Progressing towards the Energy Transition
The Company changed its corporate name from Pilipinas Shell Petroleum Corporation to Shell Pilipinas Corporation marking the energy company’s vital role in the energy transition. This change signifies that SPC goes beyond petroleum and will deliver more options to its consumers to provide sustainable and cleaner energy solutions to the country.
“The change in name does not say that it is a departure from, but it just broadens where we are heading as a company to go beyond petroleum, but also recognizing that for us we keep looking at the needs of our customers now and in the future,” Quiambao-Osial said.

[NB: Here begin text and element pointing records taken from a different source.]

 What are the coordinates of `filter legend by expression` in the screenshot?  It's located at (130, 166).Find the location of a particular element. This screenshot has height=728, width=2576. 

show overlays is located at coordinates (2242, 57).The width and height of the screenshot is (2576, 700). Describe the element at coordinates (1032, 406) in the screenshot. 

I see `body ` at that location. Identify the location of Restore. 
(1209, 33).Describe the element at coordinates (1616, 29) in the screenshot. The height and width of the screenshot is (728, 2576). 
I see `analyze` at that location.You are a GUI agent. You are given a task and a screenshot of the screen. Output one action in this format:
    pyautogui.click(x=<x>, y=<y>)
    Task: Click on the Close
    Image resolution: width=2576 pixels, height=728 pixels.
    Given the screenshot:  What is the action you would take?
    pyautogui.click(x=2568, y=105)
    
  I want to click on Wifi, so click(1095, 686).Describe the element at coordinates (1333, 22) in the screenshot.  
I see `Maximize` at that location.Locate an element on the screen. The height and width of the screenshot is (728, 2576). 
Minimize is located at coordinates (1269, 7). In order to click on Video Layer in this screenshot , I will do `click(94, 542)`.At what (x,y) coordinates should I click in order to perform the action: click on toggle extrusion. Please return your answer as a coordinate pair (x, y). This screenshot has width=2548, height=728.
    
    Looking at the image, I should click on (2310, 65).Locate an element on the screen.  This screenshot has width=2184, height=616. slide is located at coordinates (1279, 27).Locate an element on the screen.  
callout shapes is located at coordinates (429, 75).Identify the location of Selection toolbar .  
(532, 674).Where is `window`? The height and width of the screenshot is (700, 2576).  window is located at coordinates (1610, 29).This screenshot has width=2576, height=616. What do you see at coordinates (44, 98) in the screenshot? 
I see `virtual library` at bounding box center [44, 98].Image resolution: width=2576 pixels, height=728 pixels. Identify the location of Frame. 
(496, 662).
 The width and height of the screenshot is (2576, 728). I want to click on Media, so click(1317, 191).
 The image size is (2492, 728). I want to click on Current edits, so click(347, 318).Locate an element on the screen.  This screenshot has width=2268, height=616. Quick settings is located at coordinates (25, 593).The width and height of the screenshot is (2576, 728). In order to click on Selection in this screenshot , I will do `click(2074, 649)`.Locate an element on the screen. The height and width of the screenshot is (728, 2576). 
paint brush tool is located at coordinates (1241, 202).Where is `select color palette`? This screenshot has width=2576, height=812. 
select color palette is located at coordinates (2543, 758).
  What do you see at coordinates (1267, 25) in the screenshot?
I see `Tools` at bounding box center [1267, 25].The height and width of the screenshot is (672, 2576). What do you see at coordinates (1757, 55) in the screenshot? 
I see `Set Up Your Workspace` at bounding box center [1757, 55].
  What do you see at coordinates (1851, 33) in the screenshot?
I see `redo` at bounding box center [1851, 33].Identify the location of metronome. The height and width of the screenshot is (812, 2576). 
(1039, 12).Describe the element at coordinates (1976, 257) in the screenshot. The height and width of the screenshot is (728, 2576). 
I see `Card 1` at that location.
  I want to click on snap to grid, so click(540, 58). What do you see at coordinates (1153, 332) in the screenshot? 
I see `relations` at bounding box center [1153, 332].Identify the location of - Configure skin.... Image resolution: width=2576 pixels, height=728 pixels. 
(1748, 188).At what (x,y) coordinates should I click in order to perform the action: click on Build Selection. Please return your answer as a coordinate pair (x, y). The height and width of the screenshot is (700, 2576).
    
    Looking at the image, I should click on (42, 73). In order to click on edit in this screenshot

Shell Pilipinas Corporation Board of Directors lead the ceremonial ribbon cutting of the SPC wall that signifies the company’s name change from Pilipinas Shell Petroleum Corporation to Shell Pilipinas Corporation. (In photo: [Back, L-R] Mr. Fernando Zobel de Ayala, Mr. Luis La O, Mr. Rey Abilo; [Front, L-R] Mr. Amando Tetangco, Dr.Lydia Echauz, Chairman of the Board, Min Yih Tan, President and CEO, Lorelie Quiambao-Osial, Mr. Cesar Buenaventura, Ms. Nina Aguas, and Mr. Randolph Del Valle)
President and CEO of Shell Pilipinas Corporation, Lorelie Quiambao-Osial, talks about the history witnessed as PSPC transitions to becoming Shell Pilipinas Corporation and how this should align to the core values of the company.